Feb
19
    
Posted (Tina) in All Posts on February-19-2009

Yes, the dense food was the culprit: it was making things over-the-top horrible for Ella. Thanks goodness we figured that out! Ella still woke up throughout the night, but maybe only 10 times versus 15-20. Plus, when she decided to finally get up this morning, she flashed me a smile.

She is still whining a lot throughout the day, but did sit up on her own for 12 whole minutes. We are all convinced that the constant whining is due to teething. The top 4 teeth are working their way through her gums: only one has been successful right now. She always has her hands in her mouth and is drooling a lot.

Our big excitement for the day was going to visit Dr. Perry, her pediatrician. We caught up on everything that has happened with her since early January. He thought she looked great. Ella sat up on the exam table on her own for a few minutes to show Dr. Perry her latest sitting up trick she’s learned. She was smiling and seemed more interactive than he remembers ever seeing her; that made him happy.

Dr. Perry was able to take care of some g-tube maintenance that Ella needed (burning off the granulation tissue). Ella was in a great mood until he went to examine her mouth and take a look at her teeth. She had a major meltdown and then proceeded with her normal whining that she has been doing. He confirmed that it is likely her teeth. Fortunately, he had a sample of Children’s Motrin and told me that it might be more effective than Tylenol (Tylenol didn’t seem to make a difference for her). So, we are going to try it tonight and see if she sleeps better. He also mentioned that after tonight we will have to cease until after her SVC procedure since ibuprofen can thin the blood. He also asked that we keep him updated on the SVC procedure next week and how she does.

Aside from that, he had 3 recommendations: he thinks that we should ask the pulmonologist again about discontinuing the Prevacid as well as her inhaled Flovent treatment. He agreed that her chronic cough is probably tied to the Captopril and isn’t convinced that either one of those meds is gaining her much. Finally, he recommended that we ask the pulmonologist about a fluid increase in her food since she is not gaining weight any more and cannot tolerate the 28 k/cal formula. We plan on going back to see Dr. Perry towards the end of March.

Ella’s other new trick this week: grab her oxygen cord, pinch it off and place it in her mouth like a teething toy!

And last but not least, we want to rejoice with the Bassett family. This family traveled all the way from Dallas to give their baby girl, Olivia, the best chance at life under the care of Dr. David Kays at Shands at the University of Florida.
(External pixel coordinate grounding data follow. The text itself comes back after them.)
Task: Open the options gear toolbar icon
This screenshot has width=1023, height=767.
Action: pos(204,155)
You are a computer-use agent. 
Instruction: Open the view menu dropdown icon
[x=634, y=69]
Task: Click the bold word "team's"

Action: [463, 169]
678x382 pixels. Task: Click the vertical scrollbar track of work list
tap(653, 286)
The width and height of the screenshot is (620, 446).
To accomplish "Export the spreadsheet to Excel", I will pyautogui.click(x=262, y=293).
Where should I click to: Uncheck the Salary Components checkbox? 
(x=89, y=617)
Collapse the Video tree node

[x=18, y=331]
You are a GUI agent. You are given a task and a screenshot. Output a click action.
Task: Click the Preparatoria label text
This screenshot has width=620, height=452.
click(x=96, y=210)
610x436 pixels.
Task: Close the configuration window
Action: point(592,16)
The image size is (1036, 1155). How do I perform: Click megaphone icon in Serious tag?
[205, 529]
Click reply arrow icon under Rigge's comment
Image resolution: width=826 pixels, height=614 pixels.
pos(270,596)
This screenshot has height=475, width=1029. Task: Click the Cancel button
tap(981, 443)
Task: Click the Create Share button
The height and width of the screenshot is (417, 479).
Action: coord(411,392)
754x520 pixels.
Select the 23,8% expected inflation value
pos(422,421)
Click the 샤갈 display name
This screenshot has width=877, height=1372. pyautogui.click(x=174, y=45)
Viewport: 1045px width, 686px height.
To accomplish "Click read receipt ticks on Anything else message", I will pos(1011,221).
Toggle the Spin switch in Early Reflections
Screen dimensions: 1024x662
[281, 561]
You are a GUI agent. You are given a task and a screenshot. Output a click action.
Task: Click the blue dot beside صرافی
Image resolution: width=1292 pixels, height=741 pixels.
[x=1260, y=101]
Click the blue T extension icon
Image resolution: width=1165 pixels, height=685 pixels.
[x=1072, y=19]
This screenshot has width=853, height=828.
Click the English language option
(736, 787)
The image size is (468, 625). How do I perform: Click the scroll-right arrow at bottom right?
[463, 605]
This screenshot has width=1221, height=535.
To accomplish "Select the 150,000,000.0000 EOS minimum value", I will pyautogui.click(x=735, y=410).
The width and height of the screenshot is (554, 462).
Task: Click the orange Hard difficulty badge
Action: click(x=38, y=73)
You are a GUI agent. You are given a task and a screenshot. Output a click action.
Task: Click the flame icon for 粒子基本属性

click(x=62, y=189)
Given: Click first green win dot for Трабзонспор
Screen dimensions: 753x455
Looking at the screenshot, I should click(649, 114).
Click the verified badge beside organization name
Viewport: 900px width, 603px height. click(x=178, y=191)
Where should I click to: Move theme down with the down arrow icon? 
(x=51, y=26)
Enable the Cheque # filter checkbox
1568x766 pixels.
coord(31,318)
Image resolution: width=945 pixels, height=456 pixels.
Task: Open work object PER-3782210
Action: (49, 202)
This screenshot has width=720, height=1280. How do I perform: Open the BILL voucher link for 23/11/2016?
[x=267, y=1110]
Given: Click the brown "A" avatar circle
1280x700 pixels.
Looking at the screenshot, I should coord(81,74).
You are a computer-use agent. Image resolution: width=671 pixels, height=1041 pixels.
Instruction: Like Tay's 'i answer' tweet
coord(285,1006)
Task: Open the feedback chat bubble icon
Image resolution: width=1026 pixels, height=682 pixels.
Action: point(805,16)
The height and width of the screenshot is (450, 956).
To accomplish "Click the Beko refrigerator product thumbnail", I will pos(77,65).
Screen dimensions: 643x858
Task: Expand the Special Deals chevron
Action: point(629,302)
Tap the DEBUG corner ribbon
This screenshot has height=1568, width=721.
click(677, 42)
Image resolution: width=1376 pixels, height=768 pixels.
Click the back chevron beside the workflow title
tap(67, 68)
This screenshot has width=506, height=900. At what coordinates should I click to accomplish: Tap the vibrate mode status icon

Her case of CDH was severe, but after 3 months in the NICU, she is being released to go home tomorrow!!! We’re so happy for them and wish them the best as they make their way back to Dallas and continue their life with the twins!

Part of my devotion this morning urges us to pray in this regard:

God, despite my circumstances, I will find reasons to praise You.

God, even when I feel disappointed by what life brings, I will trust You to bring good out of bad.

God, no matter what, I will hold on to You and Your truths.

God, my deepest desire is for more of You in me. And if that is the desire of my heart, I will never be disillusioned.